The artificial neural network model provides a new tool to study the price movement of financial products. Our approach in this study applied an artificial neural network model for the option pricing movements and compared it with the short-term and long-term time periods. This paper focuses on the short-term prediction because option prices and volatility, in fact, are very volatile and almost impossible to predict. The results show that a neural network can predict option prices and volatility by using predictors constructed from the prices of option and its underlining index, especially in the short term.
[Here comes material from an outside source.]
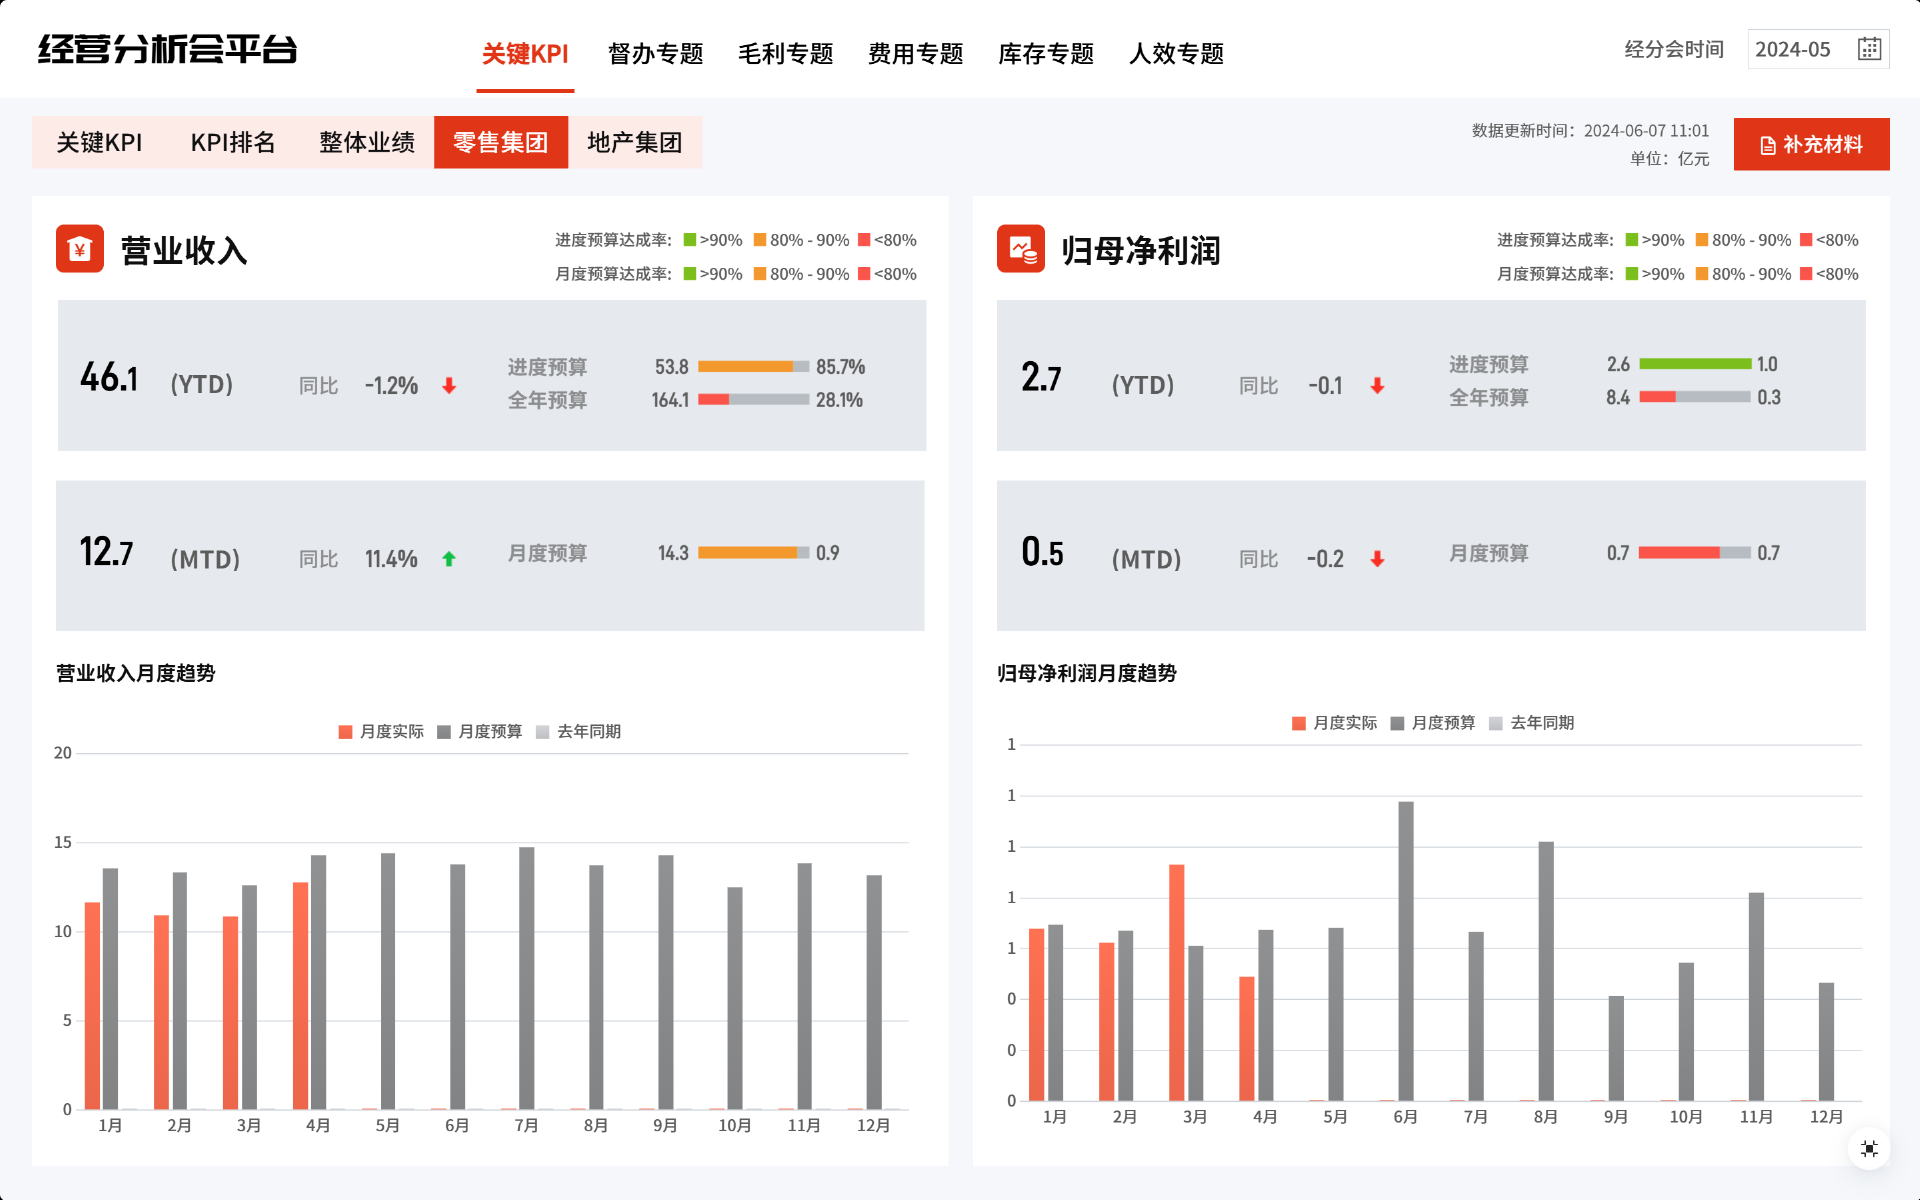Click the net profit chart icon
The height and width of the screenshot is (1200, 1920).
point(1020,249)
Since the Shanghai Shenzhen 300 stock index option started only in December 2019 and not much study has been done on the artificial neural network model for forecasting the stock index call option prices, our research approach develops an approach to examine the Chinese market, which is an imperfect market. The test result of our approach indicates that the neural network with predictors constructed above is not able to predict the option returns in the stock index option, and we conjecture that is because the option return is very volatile and computing return by interdifferentiation makes the process lose a lot of memory, which is very important for the prediction. In contrast, we are able to predict prices because the price process keeps the memory. One might suspect that the price process is unstable in the long run. We note that we focus on the short-run prediction in the option cases. Therefore, the unstable price process is not a big issue in this case. In addition, our results show that a neural network can predict option volatility.

For future improvement of our artificial neural network model, we will combine the artificial neural network with traditional statistical models, such as GARCH for the optimization of the stock index options, and we will examine the data various financial markets and further study the long-term trend in terms of the price movements in the derivatives markets.

Conflict of interest

The authors declare that the research was conducted in the absence of any commercial or financial relationships that could be construed as a potential conflict of interest.